Die Agroforstwirtschaft trägt zu mehr Klimaschutz bei, fördert die Biodiversität auf landwirtschaftlich genutzten Flächen und erhöht deren Klimaresilienz. Deshalb lohnt es sich, sowohl für die Landwirte als auch für die Natur, mehr Agroforstsysteme anzulegen und dieses seitens der Politik zu fördern.

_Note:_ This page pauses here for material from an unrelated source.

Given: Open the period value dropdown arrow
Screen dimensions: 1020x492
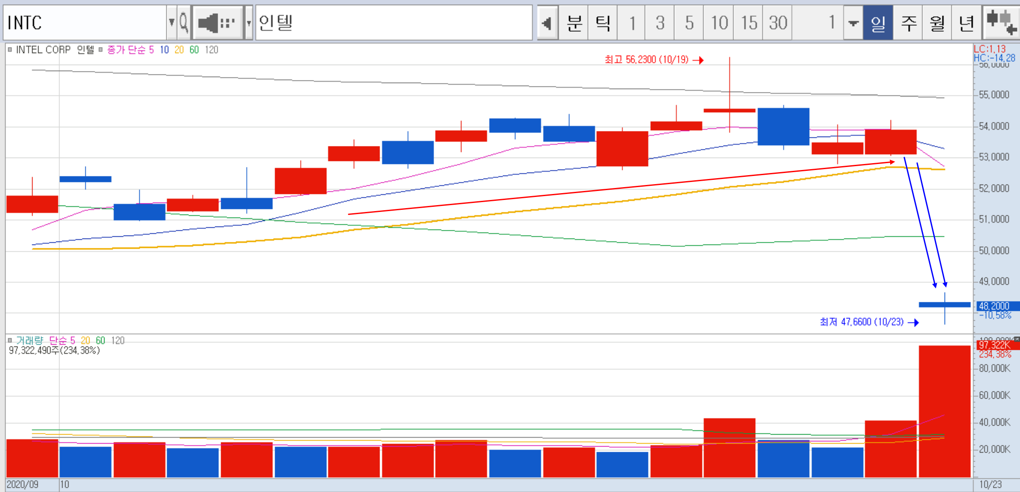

Vor diesem Hintergrund stellte das Land Thüringen am 19. Mai 2021 im Bundesrat einen Entschließungsantrag (Drucksache 420/21), der drei Kernforderungen an die Bundesregierung beinhaltet:

  • Feste Verankerung von Agroforstsystemen im Agrarfördersystem, wobei bestehende Hemmnisse bei der Etablierung und Förderung von Agroforstsystemen bis zum Inkrafttreten der neuen GAP-Förderperiode abzubauen sind.
  • Vorlage einer rechtsverbindlichen Definition von Agroforstsystemen im Kontext der Agrarförderung mit Inkrafttreten der neuen GAP-Förderperiode, bei der auf bestehenden Ackerflächen die reversiblen Gehölzelemente Teil der produktiven landwirtschaftlichen Nutzfläche bleiben.
  • Unterstützung der Länder bei der Umsetzung von Agroforstsystemen und in diesem Zusammenhang Aufnahme des Fördertatbestandes „Agroforstwirtschaft“ in den GAK-Rahmenplan.

Diesem Entschließungsantrag  wurde nach einer Rede von Anja Siegesmund (Thüringer Ministerin für Umwelt, Energie und Naturschutz) in der Bundesratssitzung am 25. Juni 2021 mehrheitlich zugestimmt. Einem zuvor eingebrachten Ergänzungsantrag (Drucksache 420/1/21), der im Ausschuss für Umwelt, Naturschutz und nukleare Sicherheit des Bundesrates eine Mehrheit fand, wurde nicht zugestimmt. Mit diesem Ergänzungsantrag wäre gefordert wurden, die Anlage von Agroforstsystemen an Restriktionen des Naturschutzes zu knüpfen, die die Akzeptanz für die Umsetzung von Agroforstsystemen in der landwirtschaftlichen Praxis stark eingeschränkt hätte. Aus Sicht des DeFAF e.V. sind derartige Bedingungen bei der Anlage eines Agroforstsystems nicht zielführend und zudem mit Blick auf den überwiegenden Teil der landwirtschaftlichen Flächen in Deutschland fachlich unbegründet.

Für das Vorankommen einer vielfältigen Agroforstwirtschaft in Deutschland stellt der Bundesratsbeschluss ein weiterer wichtiger Meilenstein dar. Nun gilt es, den in Bundestag und Bundesrat geäußerten politischen Willen auf Verordnungsebene im Sinne einer größtmöglichen Vielfalt an rechtlich möglichen und förderfähigen Agroforstsystemen umzusetzen.